Driver install and start are driven by wfp.wxi. Install order:

  1. InstallFiles.sys files into %SystemRoot%\System32\drivers\, .inf + .cat into a staging dir under %SystemRoot%\inf\OEM.
  2. CA NexusWfpDriverInstall (deferred no-impersonate, after InstallFiles): pnputil /add-driver nexus-wfp.inf /install. pnputil resolves NT$ARCH$ at install time, picking the correct .sys for the running OS architecture.
  3. CA NexusWfpServiceStart (deferred no-impersonate, after NexusWfpDriverInstall, before InstallServices): sc.exe start NexusWFP. We don't rely on auto-start because INF StartType ServiceStart=2 is honoured only at next boot — we want the driver up now so the agent service can use it.
  4. InstallServices — NexusAgent user-mode service created with ServiceDependency Id="NexusWFP". SCM will refuse to start the user-mode service unless the kernel service is running, preserving the first-packet-gap invariant.
  5. StartServices — starts NexusAgent. Driver is already up by §10.3, so dependency resolves immediately.

Uninstall order is the reverse, with pnputil /delete-driver nexus-wfp.inf /uninstall removing the driver package.


11. Failure modes and fall-throughs

11.1 Driver load fails (e.g. signing rejection on a customer box)

sc start NexusWFP returns Win32 error 577 ("Windows cannot verify the digital signature"). MSI install fails — but the user-mode binaries are already on disk. Without the driver, the agent's Windows platform shim detects OpenSCManager + OpenService("NexusWFP") = failure and transitions to SystemProxyFallback mode (set system proxy to 127.0.0.1:proxyPort, tray icon yellow, dashboard surface alert). The fallback is degraded but functional.

11.2 Daemon disconnects (user-mode crashes, exit, IO stall)

Driver's audit-pump IRP queue drains; no more inverted-call IRPs available. Driver enters fail-open per D4 — NexusConnectRedirectV4 returns FWP_ACTION_PERMIT without redirecting until a new agent process posts HELLO + audit-pump IRPs.

11.3 IOCTL protocol-version mismatch

HELLO returns driverProtocolVersion != NEXUS_WFP_PROTOCOL_VERSION. Agent refuses to push policy or post audit-pump IRPs — driver stays fail-open. Surface a "driver/daemon version mismatch" alert in the dashboard.
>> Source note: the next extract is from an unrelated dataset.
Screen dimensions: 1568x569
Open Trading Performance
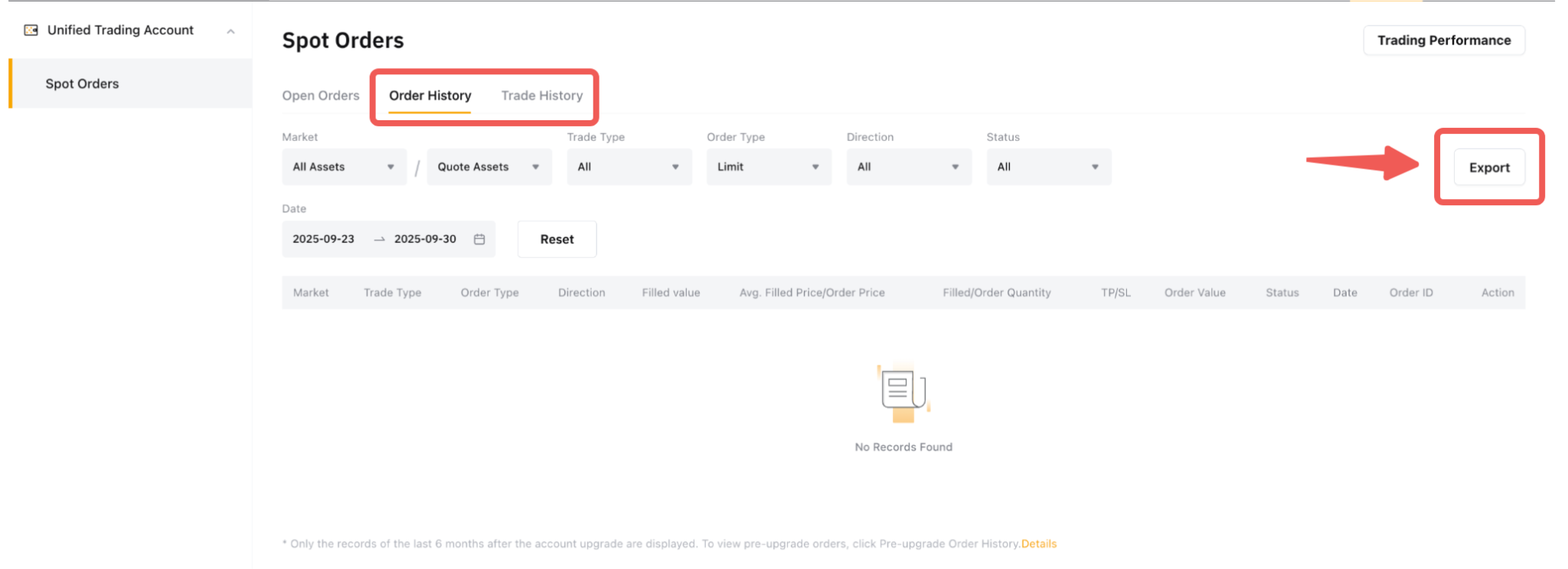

Resolution: MSI upgrade.

11.4 Kill switch

Agent flips killSwitch=1 in the next PUSH_POLICY. Driver swaps policy atomically; subsequent connect callouts return FWP_ACTION_PERMIT (passthrough). User-mode proxy port stops accepting in parallel. Both layers must be passthrough for kill switch to be a real kill switch.


12. Platform-behavior notes

  • Sandboxed apps (AppContainer). For AppContainer-sandboxed apps (e.g. Edge, Store apps) WFP may report the host process rather than the child, so per-process attribution for these is best-effort.
  • WSL2 traffic. WSL2 routes through the Hyper-V vSwitch rather than the host network stack, so its outbound traffic may not surface at the host's WFP connect-redirect layer.
  • Packet-capture tools. Tools such as Wireshark capture via Npcap (an NDIS lightweight filter) at a different layer than the WFP ALE callouts, so their presence does not change what the callouts intercept.
  • Driver start type. The driver runs as an auto-start kernel service (ServiceType=1, StartType=2). Boot-start would close the gap between winload.exe handing off to the SCM, but boot-start drivers cannot use user-mode IPC until the SCM is up — HELLO + PUSH_POLICY would land after the first network activity, widening the fail-open window — so auto-start is used.